Cardiac pacing has advanced encouragingly with the advent of leadless pacing, obtaining more safety and less complications in the implant when in experienced hands. The future is promising about the long-term performance of these devices, besides continuous technological advancements that predict leadless devices implantation for cardiac resynchronization and more battery duration.

BIBLIOGRAPHY

  1. Consenso de Marcapasos y Resincronizadores. Sociedad Argentina de Cardiología. Rev Arg Cardiol 2020; 88 (Supl. 10).

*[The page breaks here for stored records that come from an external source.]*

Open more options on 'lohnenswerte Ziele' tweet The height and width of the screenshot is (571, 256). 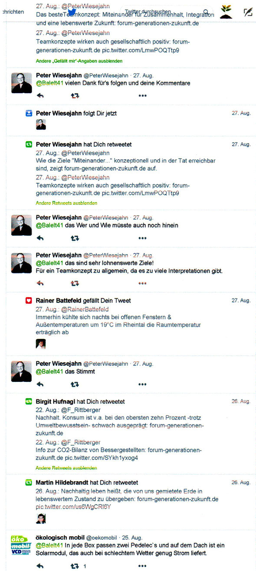[x=142, y=283]

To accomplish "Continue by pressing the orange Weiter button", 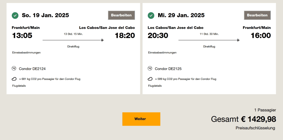I will coord(141,119).
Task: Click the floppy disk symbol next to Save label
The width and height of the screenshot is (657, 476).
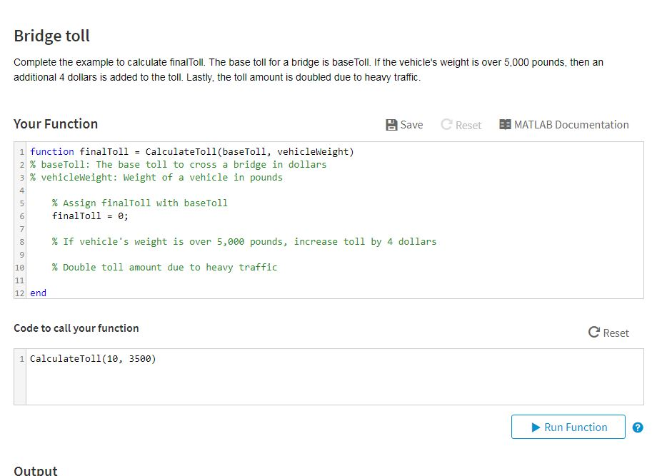Action: pyautogui.click(x=391, y=125)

  2. Guía ESC 2021 sobre estimulación cardiaca y terapia de re sincronización. Grupo de trabajo sobre estimulación cardiaca y terapia de resincronización de la Sociedad Europea de Cardiología (ESC). Desarrollada en colaboración con la European Heart Rhythm Association (EHRA). Rev Esp Cardiol 2022; 75: e430 - e430.
  3. Tjong FV, Reddy VY. Permanent Leadless Cardiac Pacemaker Therapy: A Comprehensive Review. Circulation 2017; 135: 1458 - 1470.
  4. Tjong FV, Reddy VY. Permanent Leadless Cardiac Pacemaker Therapy: A Comprehensive Review. Circulation 2017; 135: 1458 - 1470.
  5. Steinwender C, Khelae SK, Garweg C, et al. Atrioventricular Synchronous Pacing Using a Leadless Ventricular Pacemaker: Results From the MARVEL 2 Study. JACC Clin Electrophysiol 2020; 6: 94 -106.